### [Aim]
Please turn the lines of all the items below into a single numbered list, leaving out any blank lines.

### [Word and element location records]

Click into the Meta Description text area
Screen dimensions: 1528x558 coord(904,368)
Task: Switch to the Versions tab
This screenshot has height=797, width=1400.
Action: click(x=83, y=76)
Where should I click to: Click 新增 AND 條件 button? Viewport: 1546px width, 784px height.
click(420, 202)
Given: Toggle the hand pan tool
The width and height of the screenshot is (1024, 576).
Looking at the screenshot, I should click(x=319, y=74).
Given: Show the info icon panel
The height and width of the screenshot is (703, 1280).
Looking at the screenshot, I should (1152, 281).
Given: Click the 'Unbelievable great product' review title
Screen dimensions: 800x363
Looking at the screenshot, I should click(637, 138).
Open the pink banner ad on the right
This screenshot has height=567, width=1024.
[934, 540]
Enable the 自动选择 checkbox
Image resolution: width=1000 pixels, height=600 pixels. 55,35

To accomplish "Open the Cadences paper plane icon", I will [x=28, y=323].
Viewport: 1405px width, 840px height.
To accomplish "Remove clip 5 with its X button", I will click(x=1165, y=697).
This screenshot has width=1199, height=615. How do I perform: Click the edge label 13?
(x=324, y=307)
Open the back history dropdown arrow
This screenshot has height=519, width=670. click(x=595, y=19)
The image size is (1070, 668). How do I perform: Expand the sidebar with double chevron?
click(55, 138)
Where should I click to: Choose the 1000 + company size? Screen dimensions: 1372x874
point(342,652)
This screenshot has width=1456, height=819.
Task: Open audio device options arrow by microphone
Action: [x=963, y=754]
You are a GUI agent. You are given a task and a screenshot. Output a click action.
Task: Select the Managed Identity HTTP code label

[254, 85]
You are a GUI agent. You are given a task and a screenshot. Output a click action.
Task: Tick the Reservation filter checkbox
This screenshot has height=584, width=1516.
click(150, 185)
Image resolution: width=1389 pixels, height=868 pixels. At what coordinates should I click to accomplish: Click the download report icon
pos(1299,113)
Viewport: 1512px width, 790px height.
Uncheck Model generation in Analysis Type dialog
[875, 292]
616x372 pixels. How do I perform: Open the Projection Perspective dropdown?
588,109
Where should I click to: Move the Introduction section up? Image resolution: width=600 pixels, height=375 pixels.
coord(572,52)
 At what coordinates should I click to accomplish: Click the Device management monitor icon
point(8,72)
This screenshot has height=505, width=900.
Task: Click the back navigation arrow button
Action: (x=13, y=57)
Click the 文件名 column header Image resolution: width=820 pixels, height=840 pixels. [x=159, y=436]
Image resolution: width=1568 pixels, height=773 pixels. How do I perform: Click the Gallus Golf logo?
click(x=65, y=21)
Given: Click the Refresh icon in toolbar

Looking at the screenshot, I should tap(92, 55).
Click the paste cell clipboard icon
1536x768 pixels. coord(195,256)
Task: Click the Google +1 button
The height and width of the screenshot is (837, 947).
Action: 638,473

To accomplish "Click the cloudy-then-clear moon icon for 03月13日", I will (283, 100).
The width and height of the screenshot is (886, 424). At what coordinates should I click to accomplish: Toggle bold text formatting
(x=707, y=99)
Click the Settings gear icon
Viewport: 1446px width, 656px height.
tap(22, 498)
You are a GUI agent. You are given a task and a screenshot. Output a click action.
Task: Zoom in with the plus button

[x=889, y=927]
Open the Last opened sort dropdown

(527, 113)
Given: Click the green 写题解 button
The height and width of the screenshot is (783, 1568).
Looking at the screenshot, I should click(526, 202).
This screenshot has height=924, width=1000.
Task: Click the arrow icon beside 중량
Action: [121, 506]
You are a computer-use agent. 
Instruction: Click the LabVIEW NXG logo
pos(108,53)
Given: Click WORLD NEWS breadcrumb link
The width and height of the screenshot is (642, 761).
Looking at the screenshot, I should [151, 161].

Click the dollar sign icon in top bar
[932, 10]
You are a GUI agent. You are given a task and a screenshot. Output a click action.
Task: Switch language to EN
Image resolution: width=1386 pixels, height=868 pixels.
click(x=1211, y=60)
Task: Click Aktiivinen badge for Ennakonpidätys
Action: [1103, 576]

### [In response]
1. Click into the Meta Description text area
2. Screen dimensions: 1528x558 coord(904,368)
3. Task: Switch to the Versions tab
4. This screenshot has height=797, width=1400.
5. Action: click(x=83, y=76)
6. Where should I click to: Click 新增 AND 條件 button? Viewport: 1546px width, 784px height.
7. click(420, 202)
8. Given: Toggle the hand pan tool
9. The width and height of the screenshot is (1024, 576).
10. Looking at the screenshot, I should click(x=319, y=74).
11. Given: Show the info icon panel
12. The height and width of the screenshot is (703, 1280).
13. Looking at the screenshot, I should (1152, 281).
14. Given: Click the 'Unbelievable great product' review title
15. Screen dimensions: 800x363
16. Looking at the screenshot, I should click(637, 138).
17. Open the pink banner ad on the right
18. This screenshot has height=567, width=1024.
19. [934, 540]
20. Enable the 自动选择 checkbox
21. Image resolution: width=1000 pixels, height=600 pixels. 55,35
22. To accomplish "Open the Cadences paper plane icon", I will [x=28, y=323].
23. Viewport: 1405px width, 840px height.
24. To accomplish "Remove clip 5 with its X button", I will click(x=1165, y=697).
25. This screenshot has width=1199, height=615. How do I perform: Click the edge label 13?
26. (x=324, y=307)
27. Open the back history dropdown arrow
28. This screenshot has height=519, width=670. click(x=595, y=19)
29. The image size is (1070, 668). How do I perform: Expand the sidebar with double chevron?
30. click(55, 138)
31. Where should I click to: Choose the 1000 + company size? Screen dimensions: 1372x874
32. point(342,652)
33. This screenshot has width=1456, height=819.
34. Task: Open audio device options arrow by microphone
35. Action: [x=963, y=754]
36. You are a GUI agent. You are given a task and a screenshot. Output a click action.
37. Task: Select the Managed Identity HTTP code label
38. [254, 85]
39. You are a GUI agent. You are given a task and a screenshot. Output a click action.
40. Task: Tick the Reservation filter checkbox
41. This screenshot has height=584, width=1516.
42. click(150, 185)
43. Image resolution: width=1389 pixels, height=868 pixels. At what coordinates should I click to accomplish: Click the download report icon
44. pos(1299,113)
45. Viewport: 1512px width, 790px height.
46. Uncheck Model generation in Analysis Type dialog
47. [875, 292]
48. 616x372 pixels. How do I perform: Open the Projection Perspective dropdown?
49. 588,109
50. Where should I click to: Move the Introduction section up? Image resolution: width=600 pixels, height=375 pixels.
51. coord(572,52)
52.  At what coordinates should I click to accomplish: Click the Device management monitor icon
53. point(8,72)
54. This screenshot has height=505, width=900.
55. Task: Click the back navigation arrow button
56. Action: (x=13, y=57)
57. Click the 文件名 column header Image resolution: width=820 pixels, height=840 pixels. [x=159, y=436]
58. Image resolution: width=1568 pixels, height=773 pixels. How do I perform: Click the Gallus Golf logo?
59. click(x=65, y=21)
60. Given: Click the Refresh icon in toolbar
61. Looking at the screenshot, I should tap(92, 55).
62. Click the paste cell clipboard icon
63. 1536x768 pixels. coord(195,256)
64. Task: Click the Google +1 button
65. The height and width of the screenshot is (837, 947).
66. Action: 638,473
67. To accomplish "Click the cloudy-then-clear moon icon for 03月13日", I will (283, 100).
68. The width and height of the screenshot is (886, 424). At what coordinates should I click to accomplish: Toggle bold text formatting
69. (x=707, y=99)
70. Click the Settings gear icon
71. Viewport: 1446px width, 656px height.
72. tap(22, 498)
73. You are a GUI agent. You are given a task and a screenshot. Output a click action.
74. Task: Zoom in with the plus button
75. [x=889, y=927]
76. Open the Last opened sort dropdown
77. (527, 113)
78. Given: Click the green 写题解 button
79. The height and width of the screenshot is (783, 1568).
80. Looking at the screenshot, I should click(526, 202).
81. This screenshot has height=924, width=1000.
82. Task: Click the arrow icon beside 중량
83. Action: [121, 506]
84. You are a computer-use agent. 
85. Instruction: Click the LabVIEW NXG logo
86. pos(108,53)
87. Given: Click WORLD NEWS breadcrumb link
88. The width and height of the screenshot is (642, 761).
89. Looking at the screenshot, I should [151, 161].
90. Click the dollar sign icon in top bar
91. [932, 10]
92. You are a GUI agent. You are given a task and a screenshot. Output a click action.
93. Task: Switch language to EN
94. Image resolution: width=1386 pixels, height=868 pixels.
95. click(x=1211, y=60)
96. Task: Click Aktiivinen badge for Ennakonpidätys
97. Action: [1103, 576]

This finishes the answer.